MBC INDONESIA
Bojonegoro, Jawa Timur – Rabu, (29/4/2026) Polemik keresahan kembali bergulir di kalangan Kepala Desa se-Kecamatan Kepohbaru, Kabupaten Bojonegoro. Kali ini menyangkut dugaan tindakan tidak wajar yang diduga dilakukan oleh oknum yang mengatasnamakan media massa dan Lembaga Swadaya Masyarakat (LSM).
Namun, pertanyaan besar yang kini muncul di benak publik adalah: Jika tuduhan tersebut benar dan memiliki bukti kuat, mengapa hal itu tidak disampaikan secara resmi ke pihak berwajib?
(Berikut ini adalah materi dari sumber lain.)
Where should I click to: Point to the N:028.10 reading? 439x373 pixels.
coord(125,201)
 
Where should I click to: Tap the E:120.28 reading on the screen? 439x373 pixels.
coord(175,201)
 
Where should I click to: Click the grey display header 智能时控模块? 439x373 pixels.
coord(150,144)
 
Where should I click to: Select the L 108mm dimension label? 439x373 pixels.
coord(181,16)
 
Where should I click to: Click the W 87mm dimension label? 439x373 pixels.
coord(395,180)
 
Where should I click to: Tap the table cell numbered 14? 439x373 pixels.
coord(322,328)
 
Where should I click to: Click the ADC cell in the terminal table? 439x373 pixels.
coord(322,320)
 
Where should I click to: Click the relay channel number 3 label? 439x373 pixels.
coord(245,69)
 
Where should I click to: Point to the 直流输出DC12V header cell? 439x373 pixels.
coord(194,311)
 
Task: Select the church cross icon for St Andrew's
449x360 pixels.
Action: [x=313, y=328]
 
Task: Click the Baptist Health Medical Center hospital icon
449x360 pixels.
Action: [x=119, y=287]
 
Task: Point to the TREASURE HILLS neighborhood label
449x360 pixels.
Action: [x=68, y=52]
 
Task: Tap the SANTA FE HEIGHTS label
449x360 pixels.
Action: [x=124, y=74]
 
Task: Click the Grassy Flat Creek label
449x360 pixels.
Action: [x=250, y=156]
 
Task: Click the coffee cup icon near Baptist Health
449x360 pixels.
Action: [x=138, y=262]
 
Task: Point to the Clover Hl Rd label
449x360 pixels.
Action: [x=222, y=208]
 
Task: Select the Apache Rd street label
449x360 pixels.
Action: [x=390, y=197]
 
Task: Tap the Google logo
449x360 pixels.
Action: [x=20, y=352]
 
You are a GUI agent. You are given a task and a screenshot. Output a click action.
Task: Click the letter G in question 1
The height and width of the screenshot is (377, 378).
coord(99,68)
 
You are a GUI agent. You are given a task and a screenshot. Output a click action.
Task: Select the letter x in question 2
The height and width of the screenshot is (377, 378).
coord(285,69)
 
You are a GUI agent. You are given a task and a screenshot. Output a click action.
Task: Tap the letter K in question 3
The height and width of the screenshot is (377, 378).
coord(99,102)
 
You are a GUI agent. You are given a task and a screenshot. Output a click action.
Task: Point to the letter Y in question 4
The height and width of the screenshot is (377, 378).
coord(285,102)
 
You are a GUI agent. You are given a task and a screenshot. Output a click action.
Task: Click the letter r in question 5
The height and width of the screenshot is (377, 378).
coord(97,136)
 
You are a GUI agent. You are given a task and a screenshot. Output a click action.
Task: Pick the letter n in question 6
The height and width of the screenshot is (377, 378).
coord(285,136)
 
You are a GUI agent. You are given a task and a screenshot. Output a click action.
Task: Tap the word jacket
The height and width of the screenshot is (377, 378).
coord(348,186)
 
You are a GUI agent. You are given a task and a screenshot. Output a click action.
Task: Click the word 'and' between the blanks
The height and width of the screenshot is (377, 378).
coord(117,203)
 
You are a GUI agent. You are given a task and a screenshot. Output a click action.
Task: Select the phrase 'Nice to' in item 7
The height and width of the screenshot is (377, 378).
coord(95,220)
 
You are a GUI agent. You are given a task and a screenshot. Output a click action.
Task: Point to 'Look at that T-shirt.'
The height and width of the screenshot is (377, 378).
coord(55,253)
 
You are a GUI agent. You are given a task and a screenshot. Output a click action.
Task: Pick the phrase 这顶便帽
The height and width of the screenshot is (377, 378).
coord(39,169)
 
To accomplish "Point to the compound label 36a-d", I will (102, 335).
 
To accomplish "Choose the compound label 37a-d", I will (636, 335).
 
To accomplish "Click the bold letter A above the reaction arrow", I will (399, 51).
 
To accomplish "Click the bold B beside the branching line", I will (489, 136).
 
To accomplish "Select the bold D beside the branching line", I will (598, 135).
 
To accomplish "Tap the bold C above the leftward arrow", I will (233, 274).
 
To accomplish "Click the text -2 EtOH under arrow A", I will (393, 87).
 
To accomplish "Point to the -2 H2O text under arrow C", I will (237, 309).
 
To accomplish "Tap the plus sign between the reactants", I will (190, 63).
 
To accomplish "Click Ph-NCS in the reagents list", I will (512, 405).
Mengapa justru hanya disuarakan lewat unggahan media sosial?
Seperti diketahui, belakangan ini banyak keluhan soal keberadaan oknum yang mengaku wartawan atau aktivis LSM. Berbagai modus disebut digunakan, mulai dari tuduhan penyalahgunaan dana desa, tindakan intimidasi, hingga dugaan pemerasan dengan alasan “penyelesaian masalah” atau ancaman pemberitaan negatif.
Fenomena serupa juga terjadi di Kepohbaru. Ironisnya, hingga saat ini belum ada laporan resmi yang masuk ke kepolisian atau kejaksaan. Publik justru baru mengetahui masalah ini setelah salah satu Kepala Desa mengunggah keluhannya di dunia maya.
KWI: Medsos Bukan Pengadilan
Menanggapi hal tersebut, Ketua DPC Komunitas Wartawan Indonesia (KWI) Bojonegoro, Teguh Imam Waluyo, menegaskan bahwa jalur hukum adalah cara paling tepat dan terhormat jika memang merasa dirugikan.
“Kalau tuduhan itu benar dan sudah ada bukti, kenapa tidak dilaporkan saja ke pihak berwajib? Melaporkan secara resmi adalah langkah yang paling benar dan bisa dipertanggungjawabkan,” tegas Teguh.
Menurutnya, menyelesaikan masalah hanya lewat media sosial justru berbahaya.
“Kalau hanya berbicara lewat medsos, malah bisa menimbulkan kesalahpahaman, bahkan bisa dianggap menyebar informasi yang belum jelas kebenarannya,” tambahnya.
Teguh juga menekankan, sebagai pejabat publik yang memegang amanah, sebaiknya Kepala Desa menyelesaikan masalah melalui prosedur yang sah. Lembaga penegak hukum hadir untuk melindungi, bukan untuk ditakuti.
Takut atau Cari Sensasi?
Di sisi lain, muncul dugaan bahwa alasan mereka memilih ‘curhat’ di medsos karena rasa takut atau khawatir akan dampak tertentu. Ada pula yang menilai langkah ini hanya untuk mencari perhatian publik secara cepat.
Namun, langkah ini justru menuai kritik. Tanpa bukti yang jelas dan laporan resmi, tuduhan tersebut berisiko dianggap sebagai fitnah atau berita bohong yang justru bisa menjerat pengunggahnya sendiri ke dalam masalah hukum.
Hingga berita ini diturunkan, belum ada tanggapan resmi maupun bukti konkret yang ditunjukkan. Masyarakat pun berharap persoalan ini segera mendapat kejelasan agar tidak menimbulkan keresahan yang lebih luas.